Since asking about this issue here at ArtistDaily, I’ve obtained some information that I thought I’d share. Those that have had training may already know what I’ve learned about this but those of us that are self-taught and still learning may not have stumbled across this information. So here’s what I’ve learned. Hopefully, m y sharing will aid someone else.

Acrylic paintings are very durable and acrylic paint can withstand some abusive treatment but covering them is the best practice.  If the painting is to be framed in glass, you may be able to get away without placing a finish coating on it but it would still be better to coat it before framing.

The reason for coating paintings is to protect them from various environmental conditions. Even the cleanest of homes or galleries can still expose artwork to dust and deposits from heating systems. Additionally, placing a finishing coating over your painting enhances the colors and detail in them.

_Set of tasks_
• 1. Transcribe the passage on coating acrylic paintings, beginning at the words "Since asking about" and stopping after "it before framing.".
• 2. Pick up the passage on coating acrylic paintings after its final sentence and continue it.
The material that follows the passage on coating acrylic paintings comes from a separate source.

_Data excerpt_

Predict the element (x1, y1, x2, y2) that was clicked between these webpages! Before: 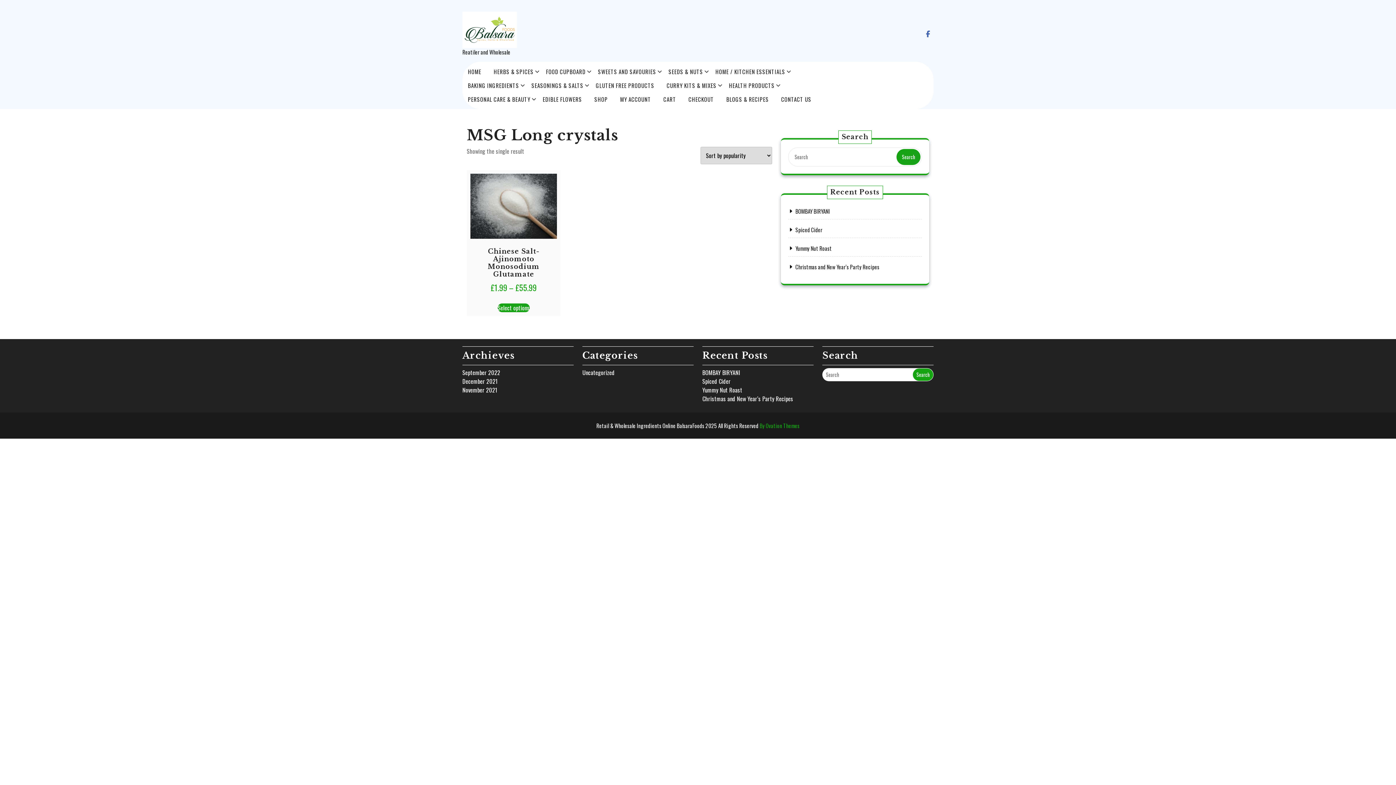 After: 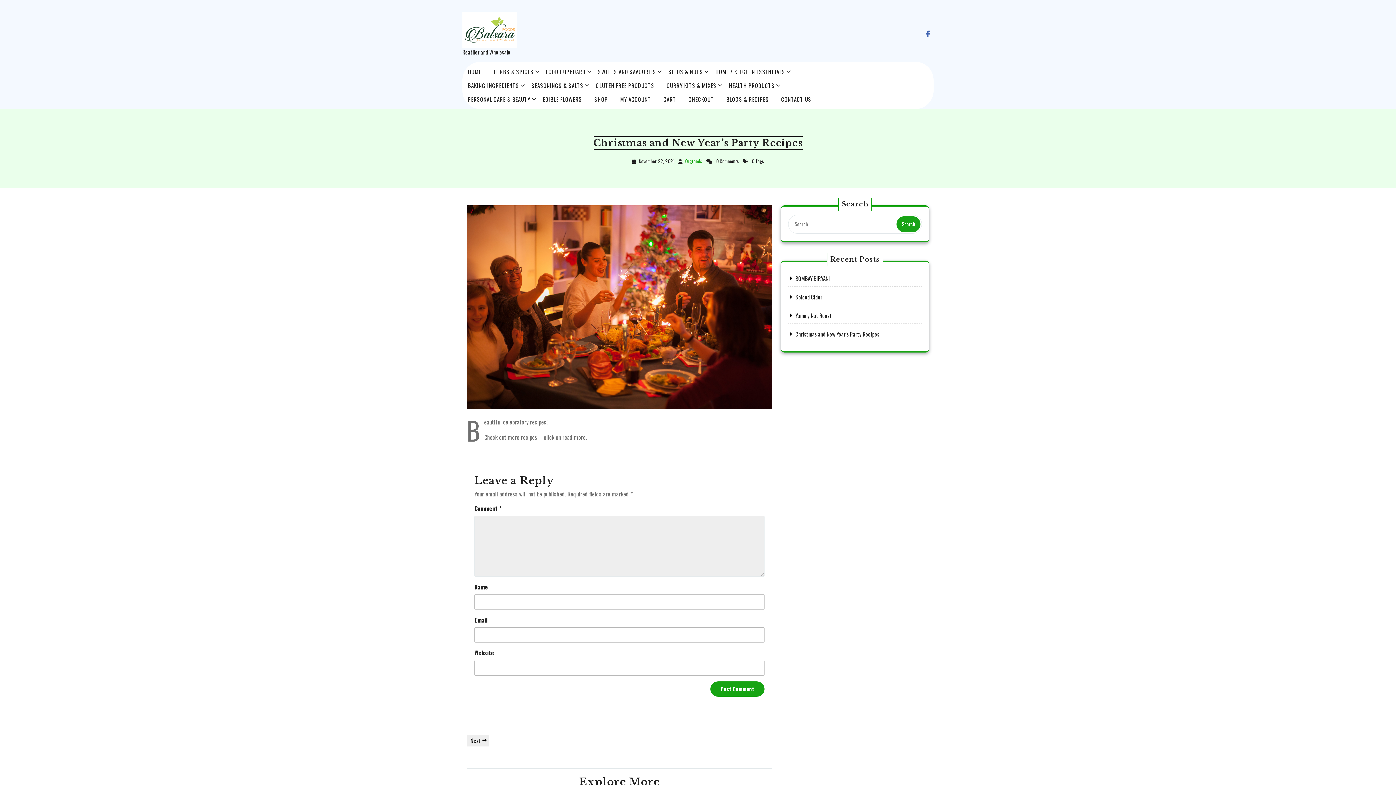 Action: label: Christmas and New Year’s Party Recipes bbox: (702, 394, 793, 403)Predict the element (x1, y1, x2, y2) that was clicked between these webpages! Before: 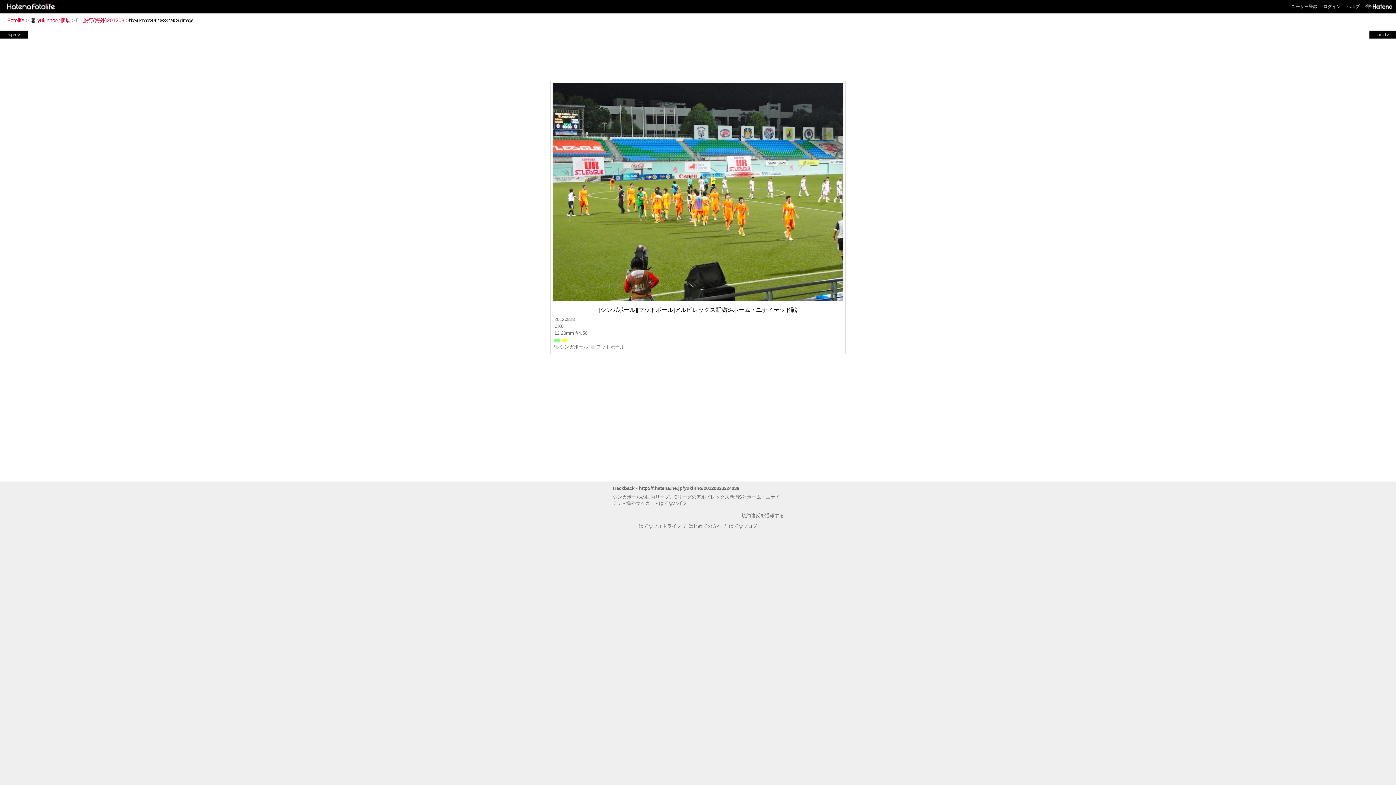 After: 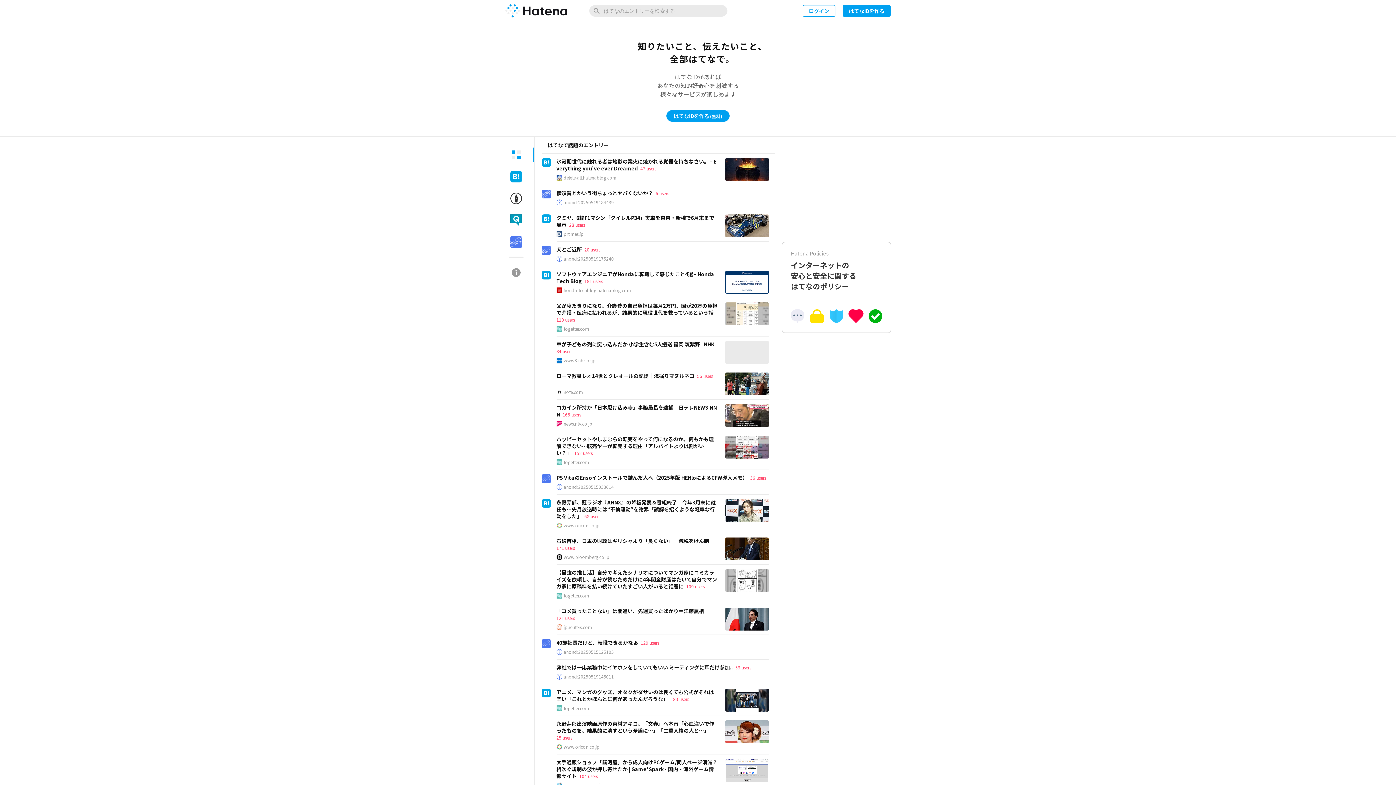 Action: bbox: (1362, 0, 1392, 13)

_Results for each task_
• 1.
Since asking about this issue here at ArtistDaily, I’ve obtained some information that I thought I’d share. Those that have had training may already know what I’ve learned about this but those of us that are self-taught and still learning may not have stumbled across this information. So here’s what I’ve learned. Hopefully, m y sharing will aid someone else.

Acrylic paintings are very durable and acrylic paint can withstand some abusive treatment but covering them is the best practice.  If the painting is to be framed in glass, you may be able to get away without placing a finish coating on it but it would still be better to coat it before framing.

• 2.
Varnish is the tried and true coating for artwork. I thought about more modern material such as polyurethane but from what I’ve read, polyurethane may cause shrinkage to your painting as well as crack and peel after a period of time.

I’ve started coating my paintings with a gloss spray varnish made by “Winsor & Newton” and the difference in the view of the painting is remarkable. The varnish levels out the entire surface of the painting and gives it a truly finished appearance. I’m not recommending one brand over another. I selected “Winsor & Newton” because it is a name I’m familiar with and this varnish is removable. Other brands may be as good or better but whichever you choose, it is recommended that the varnish be removable in case you want to modify the painting at some point in the future.

One point of caution that I read – if you plan on photographing your painting, take the picture before varnishing it. From what I’ve read, the gloss of the varnish will detrimentally affect the picture.

 Hope this helps someone out there and if I’ve mis-spoke, please let me know.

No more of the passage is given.